Merhabalar, size fabrikada çalıştığım 1 buçuk aylık süreçteki deneyimlerimi anlatacağım. Çalıştığım iş yeri; İstanbul Ataşehir’de bulunan iki katlı, dışardan bakılınca harabeye benzeyen demir saclarla kaplı küçük bir fabrika. Jeneratör kabini ve elektrik panosu gibi metal ürünler üreten, 45 kişinin çalıştığı ve çoğunluğun göçmenlerden oluştuğu bir yerdi. Bende montaj bölümünde Türkmen, Afgan, Arap göçmenlerle birlikte çalışıyordum. Çalışma saatleri sabah 8.30 ile akşam 6; mesai olduğu günlerde ise akşam 9’a kadar sürüyordu. Göçmen işçiler normal günlerde 12 saat, mesai olduğunda ise 14 saat çalışmak zorunda kalıyordu.
İşe başlayacağım gün heyecandan sabah 5 buçukta uyandım. İlk günden geç kalmamak için hızlıca hazırlanıp apar topar evden çıktım. Yolda giderken “fabrika disiplinine” adapte olabilmek için kendime telkinlerde bulunuyordum. 1 buçuk saat süren yolculuk nihayet bitmiş ve fabrikanın kapısının önünde, sigaramdan son bir nefes alarak girdim içeri. Elbiselerimi değiştirip, yemekhanede çay içip işçilerle tanışırken “hadi beyler” sesiyle iş başlamış oldu.
Montaj bölümünde tecrübesiz olduğum için; montajın başladığı ilk banta geçip parçaları balilamakla başladım. Kabini oluşturan bütün metal parçalar aşağı katta kesilip, biçilip, boyandıktan sonra üst kattaki montaj yerine gelirdi. Burada biz de önce yalıtım için parçalara bali döküp yalıtım için kullanılan süngeri yapıştırıp, bazı parçalara ise menteşe, kapı kilidi ve perçin takıyorduk. Daha sonra diğer işçiler kabin iskeletini birleştirmeye başlayıp; sırasıyla tek tek bütün parçaları takıp, kontrol ve düzeni sağlandıktan sonra temizlenip, streçlenip bitirilirdi.
“Sürekli vida sıktığım için parmak izimin silindiğini düşündüm!”

Verilen görev:
Fabrika deneyimi yazısında "Montaj bölümünde tecrübesiz" sözleriyle başlayıp "temizlenip, streçlenip bitirilirdi." sözlerine kadar inen bölümün tamamını, "menteşe" yerine "kulp" koyarak yeniden yazar mısın?

Mevcut veriler:
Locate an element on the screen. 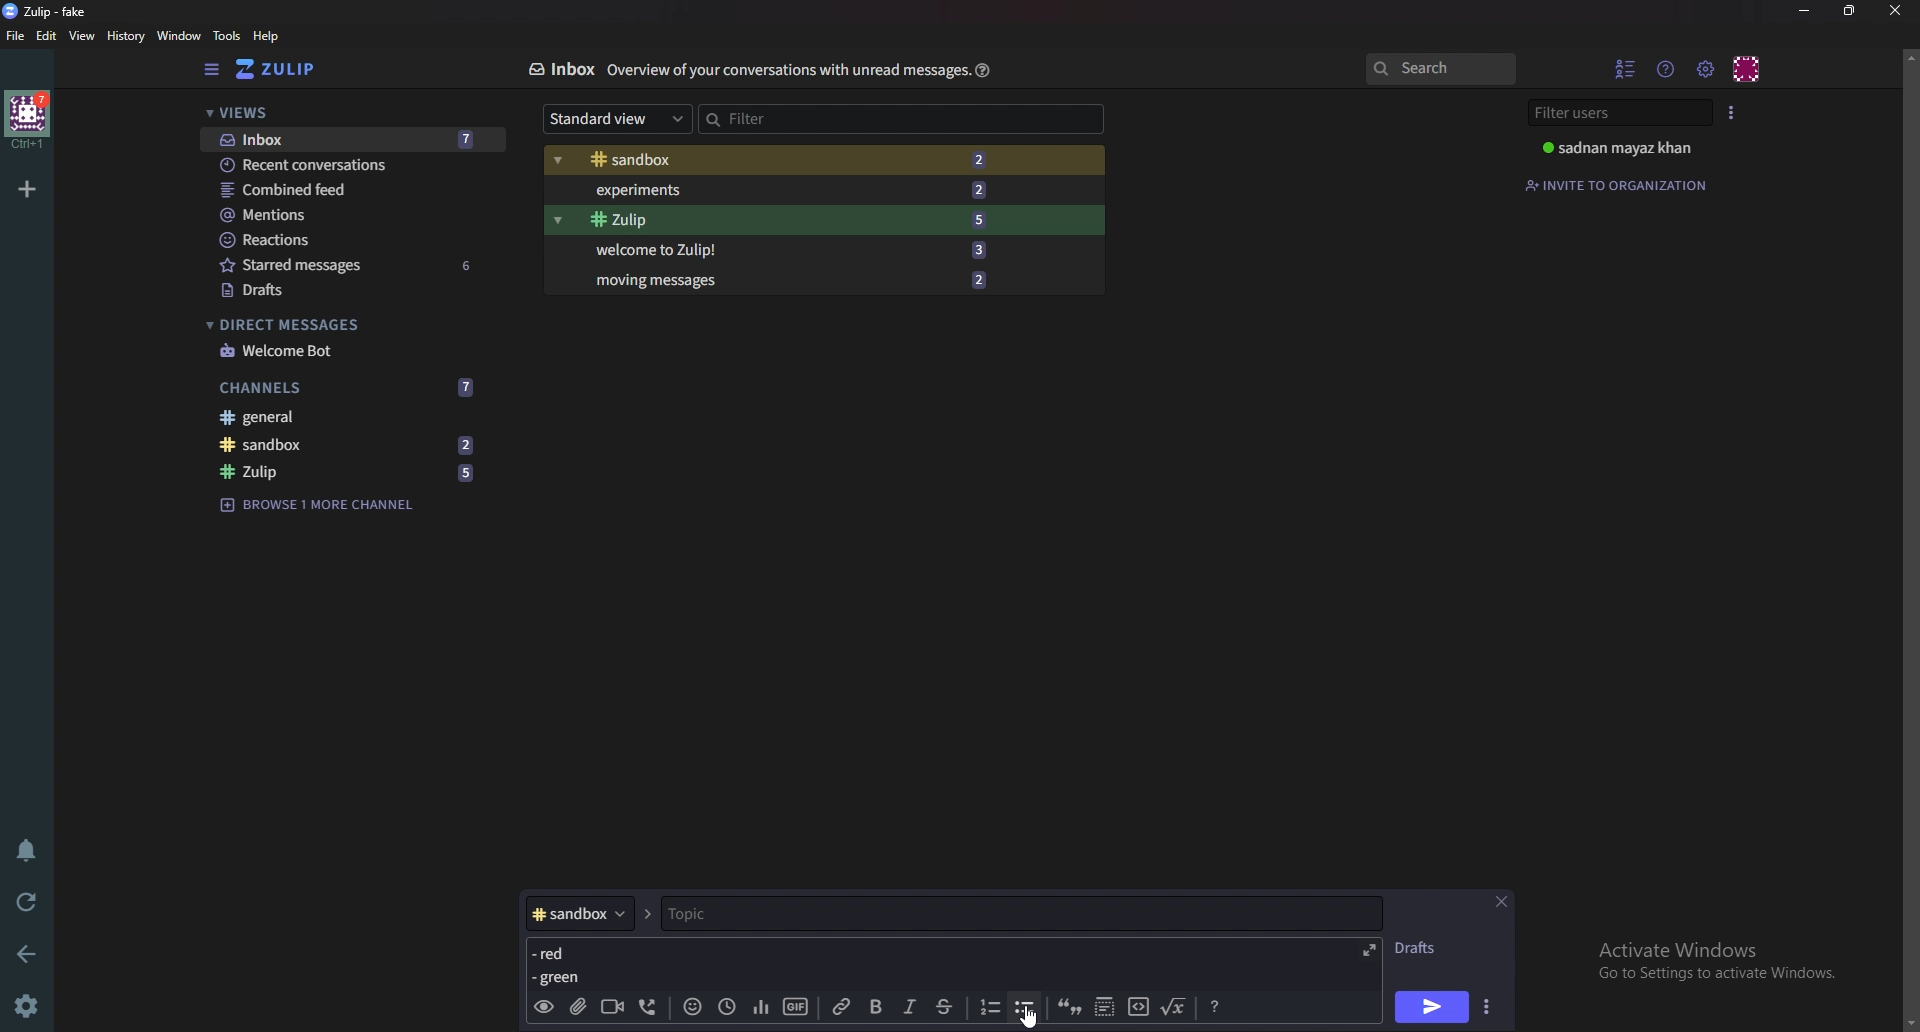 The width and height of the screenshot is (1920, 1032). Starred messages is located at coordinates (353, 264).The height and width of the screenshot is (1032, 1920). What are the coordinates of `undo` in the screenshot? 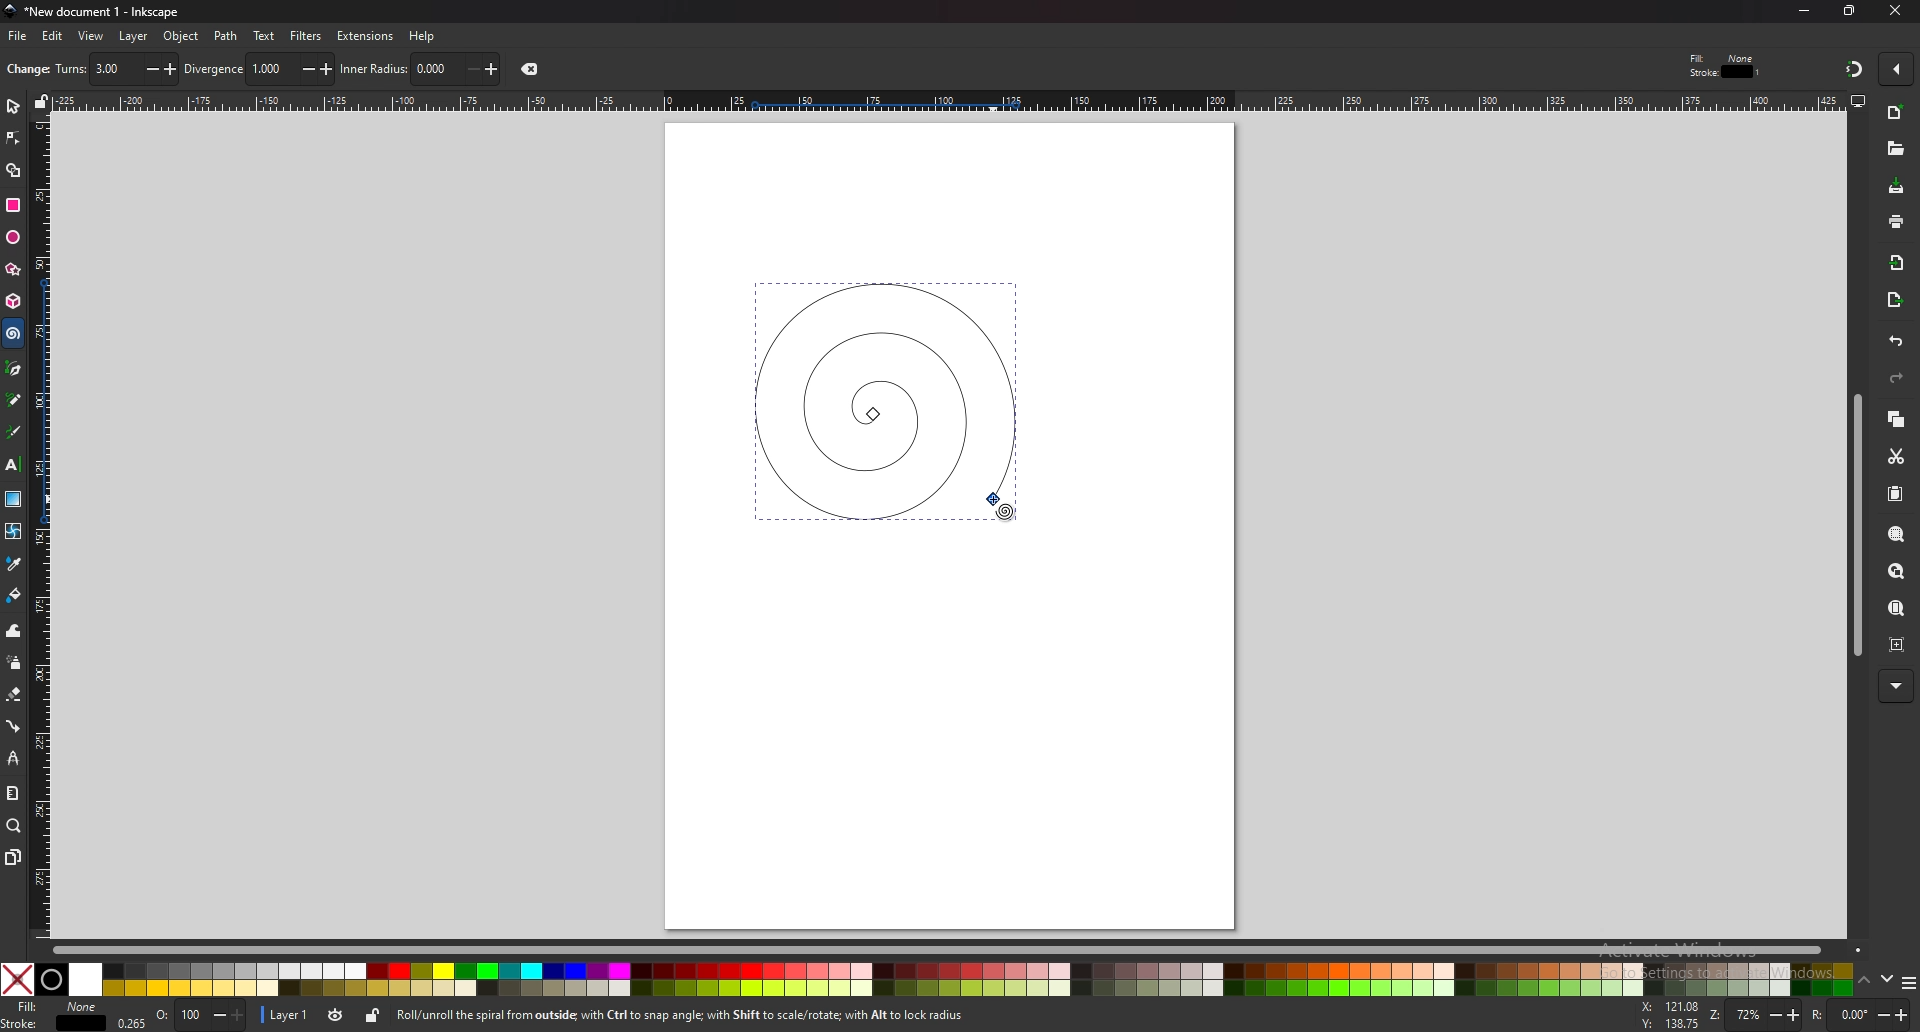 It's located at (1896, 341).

Çözülmüş alıştırma:
Montaj bölümünde tecrübesiz olduğum için; montajın başladığı ilk banta geçip parçaları balilamakla başladım. Kabini oluşturan bütün metal parçalar aşağı katta kesilip, biçilip, boyandıktan sonra üst kattaki montaj yerine gelirdi. Burada biz de önce yalıtım için parçalara bali döküp yalıtım için kullanılan süngeri yapıştırıp, bazı parçalara ise kulp, kapı kilidi ve perçin takıyorduk. Daha sonra diğer işçiler kabin iskeletini birleştirmeye başlayıp; sırasıyla tek tek bütün parçaları takıp, kontrol ve düzeni sağlandıktan sonra temizlenip, streçlenip bitirilirdi.